By Human Resource Professionals of Antigua and Barbuda (HRPAB)
Sunday work and the compensation for work performed on Sundays have become a topical issue within recent times. Compensation offered in respect of Sunday work may not have strictly complied with the intent of the law; however, the Labour Code is clear on the matter. Cap 354 of the Laws of Antigua & Barbuda “The Public Holiday Act of 1954” stipulates that Sundays are public holidays. C 15 (2) of the Labour Code indicates that … in addition to any wage which he would have received in respect of the public holiday, an hourly rate of not less than 150 per centum of his basic rate per hour worked.
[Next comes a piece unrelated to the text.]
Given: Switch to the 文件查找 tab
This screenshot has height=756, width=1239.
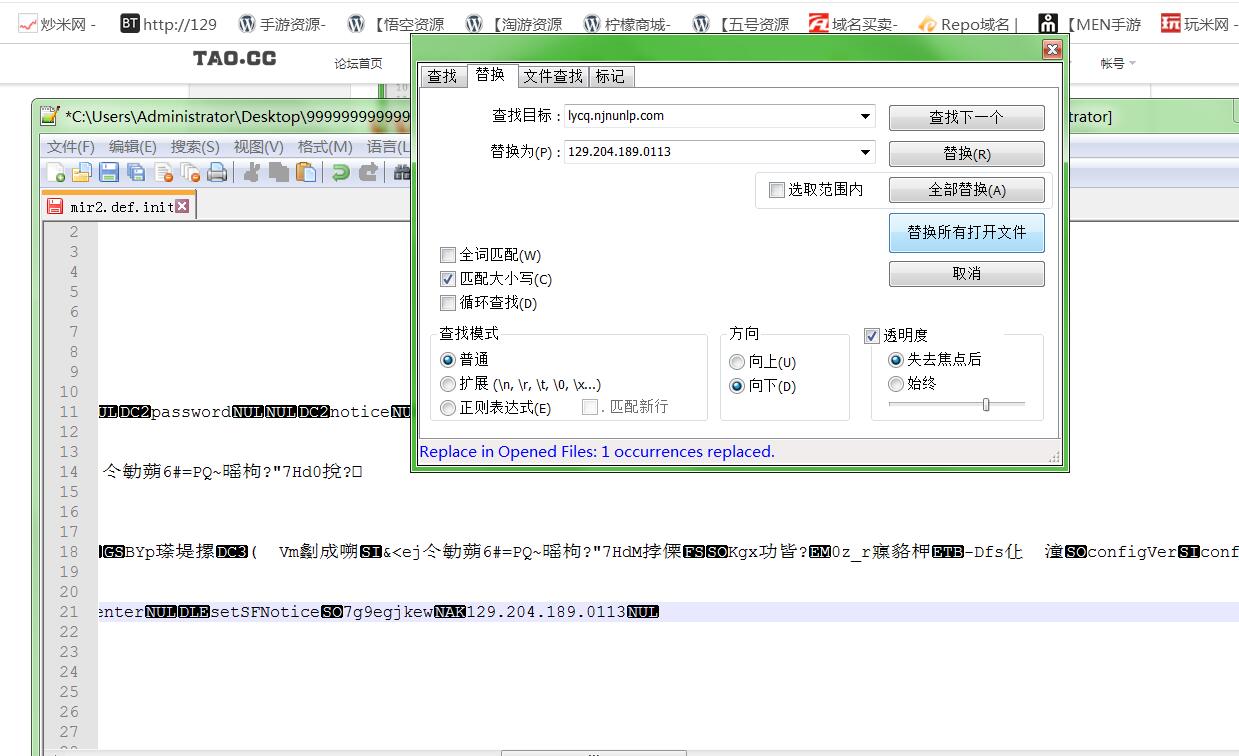Looking at the screenshot, I should point(553,76).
What is equally clear is that work has changed in the decades since the Labour Code became the law. In a heavily service-oriented economic climate, and one in which tourism accounts for 65 percent of GDP, Saturday AND Sunday work have become an integral part of modern economic activity and viability in Antigua and Barbuda and the Caribbean. The advent of the gaming industry in Antigua & Barbuda expanded the pool of employees who work nights and weekends. The advocacy of the Antigua & Barbuda Workers Union has pushed the issue of Sunday work to the forefront of the national discourse. A review of the provisions of Cap 354, following a consultation with stakeholders is vital and necessary at this time.
Section C5 of the Labour Code requires that employers furnish new employees with all terms and conditions of employment within ten (10) days of employment, including but not limited to regular hours (days) of work. Occasionally, during the interview stage of recruitment, an uninformed recruiter may ask a prospective employee about his/her religious beliefs. The reason behind these questions is usually to determine an employee’s availability to work certain days or hours of work before they offer employment, and not to engage in discrimination.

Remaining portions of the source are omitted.